• Try it
Transcribe every record beneath, precisely as written.

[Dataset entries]
—————

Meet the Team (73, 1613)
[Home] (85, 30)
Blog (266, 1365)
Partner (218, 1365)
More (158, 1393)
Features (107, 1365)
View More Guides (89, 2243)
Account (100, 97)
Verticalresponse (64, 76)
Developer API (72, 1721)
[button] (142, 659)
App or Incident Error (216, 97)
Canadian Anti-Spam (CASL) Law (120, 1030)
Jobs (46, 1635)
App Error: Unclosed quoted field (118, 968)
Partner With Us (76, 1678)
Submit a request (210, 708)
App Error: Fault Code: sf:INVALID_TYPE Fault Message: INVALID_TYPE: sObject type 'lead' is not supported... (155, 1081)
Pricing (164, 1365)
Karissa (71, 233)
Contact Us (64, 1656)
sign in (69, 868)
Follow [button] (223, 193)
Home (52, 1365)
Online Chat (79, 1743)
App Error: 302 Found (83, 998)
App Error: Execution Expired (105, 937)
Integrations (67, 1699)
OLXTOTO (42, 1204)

—————

• Your response
Meet the Team (73, 1613)
[Home] (85, 30)
Blog (266, 1365)
Partner (218, 1365)
More (158, 1393)
Features (107, 1365)
View More Guides (89, 2243)
Account (100, 97)
Verticalresponse (64, 76)
Developer API (72, 1721)
[button] (142, 659)
App or Incident Error (216, 97)
Canadian Anti-Spam (CASL) Law (120, 1030)
Jobs (46, 1635)
App Error: Unclosed quoted field (118, 968)
Partner With Us (76, 1678)
Submit a request (210, 708)
App Error: Fault Code: sf:INVALID_TYPE Fault Message: INVALID_TYPE: sObject type 'lead' is not supported... (155, 1081)
Pricing (164, 1365)
Karissa (71, 233)
Contact Us (64, 1656)
sign in (69, 868)
Follow [button] (223, 193)
Home (52, 1365)
Online Chat (79, 1743)
App Error: 302 Found (83, 998)
App Error: Execution Expired (105, 937)
Integrations (67, 1699)
OLXTOTO (42, 1204)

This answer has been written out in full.